Недели две спустя работник министерства госбезопасности сказал мне:

— У нас опять ЧП. Пропали два метеоролога со станции Ласточкино гнездо. Как в воду канули. Никаких следов. То ли попали под обвал. То ли… В общем, никаких следов…

ИОВАН

В поселке он появился летом сорок второго. Откуда занес его ветер войны, никто не знал.

Был поздний вечер. Тихий и душный. Мы сидели на скамейке у ворот дома и слушали баян.

Слепой баянист Миша Хромов играл собственные вариации из песен, рожденных войной. Играл негромко, но задушевно.

После долгого, очень жаркого дня земля отдыхала. Улеглась пыль на разбитой кочковатой дороге. Распрямилась примятая трава. Деревья расправили опаленные зноем листья. Пахло остывающей землей и парным молоком. Редким синеватым дымком лениво курились трубы.
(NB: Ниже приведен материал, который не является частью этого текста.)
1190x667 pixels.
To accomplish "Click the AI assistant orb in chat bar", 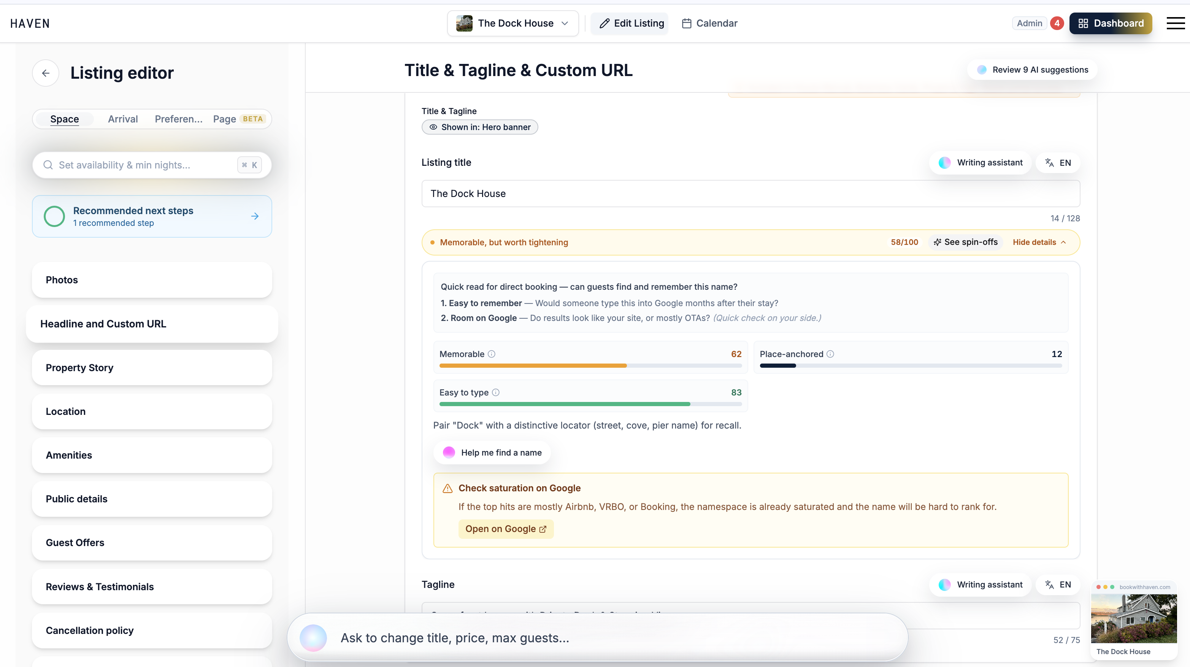I will [313, 638].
Натужно скрипели колодезные вороты. Все окрест дышало мирным покоем, и только Мишин баян жил войной.

Глухо и грозно рокотали басы, изображая шум невиданного нами морского прибоя. Миша играл песню о заветном севастопольском камне. Плясала на волнах шаланда, стонали под веслами уключины, свистел ветер. Надвигался шторм…

Мы и не заметили, с какой стороны подошел этот человек. Он будто из под земли вылез. Невысокий, худющий. Под бугристыми скулами глубоко запавшие черные щеки. Острый подбородок, длинный, вислый нос с горбинкой. Огромные горячие глаза. На нем, как на колу, болтался ветхий, пыльный китель без единой пуговицы. На плече — сморщенный парусиновый вещмешок.